Dangerous Substances

The transportation of dangerous goods is heavily regulated in all regions by state, regional, national and international laws and treaties.

Register of Dangerous Goods

Explosive hazard sign

The United Nations (UN) maintain lists of dangerous goods, substance specifications, advice on how to deal with substance leakages and other information about dangerous substances. It also categories substances according to their danger and keeps information on packaging requirements and provides globally recognized signage for dangerous substances.


The UN also provides regulations for the safe transportation of these goods. These regulations are provided to governments and inter-government bodies so that they can include them in their laws. Many countries simply adopt the UN regulations while others adapt them for local use.

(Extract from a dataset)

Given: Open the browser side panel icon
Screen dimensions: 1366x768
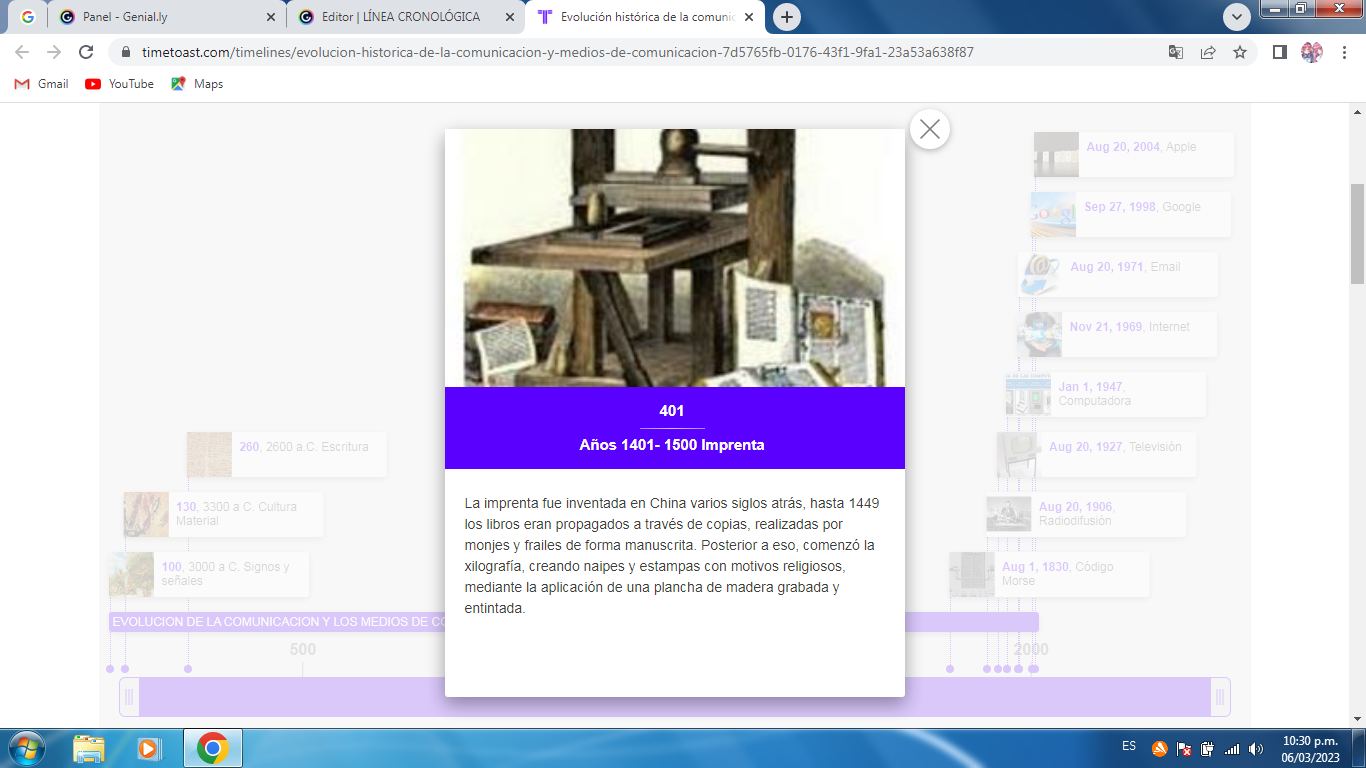Looking at the screenshot, I should pyautogui.click(x=1279, y=52).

It is very common for countries to add extra regulations onto the existing UN ones.

Global Harmonization

By having a global organisation keeping and disseminating this information the handling of dangerous goods in transport has become uniform around the world


The responsibility for the contents of vehicle loads varies widely from one authority to another. It is common that producers are expected to notify others in the supply chain of dangerous or potentially dangerous substances contained in their products along with approved advice on how to deal with them. The responsibility, therefore, is shared between the producers who provide the advice and the users, including shippers, who must heed such advice. The penalties for non-compliance can be severe in most jurisdictions.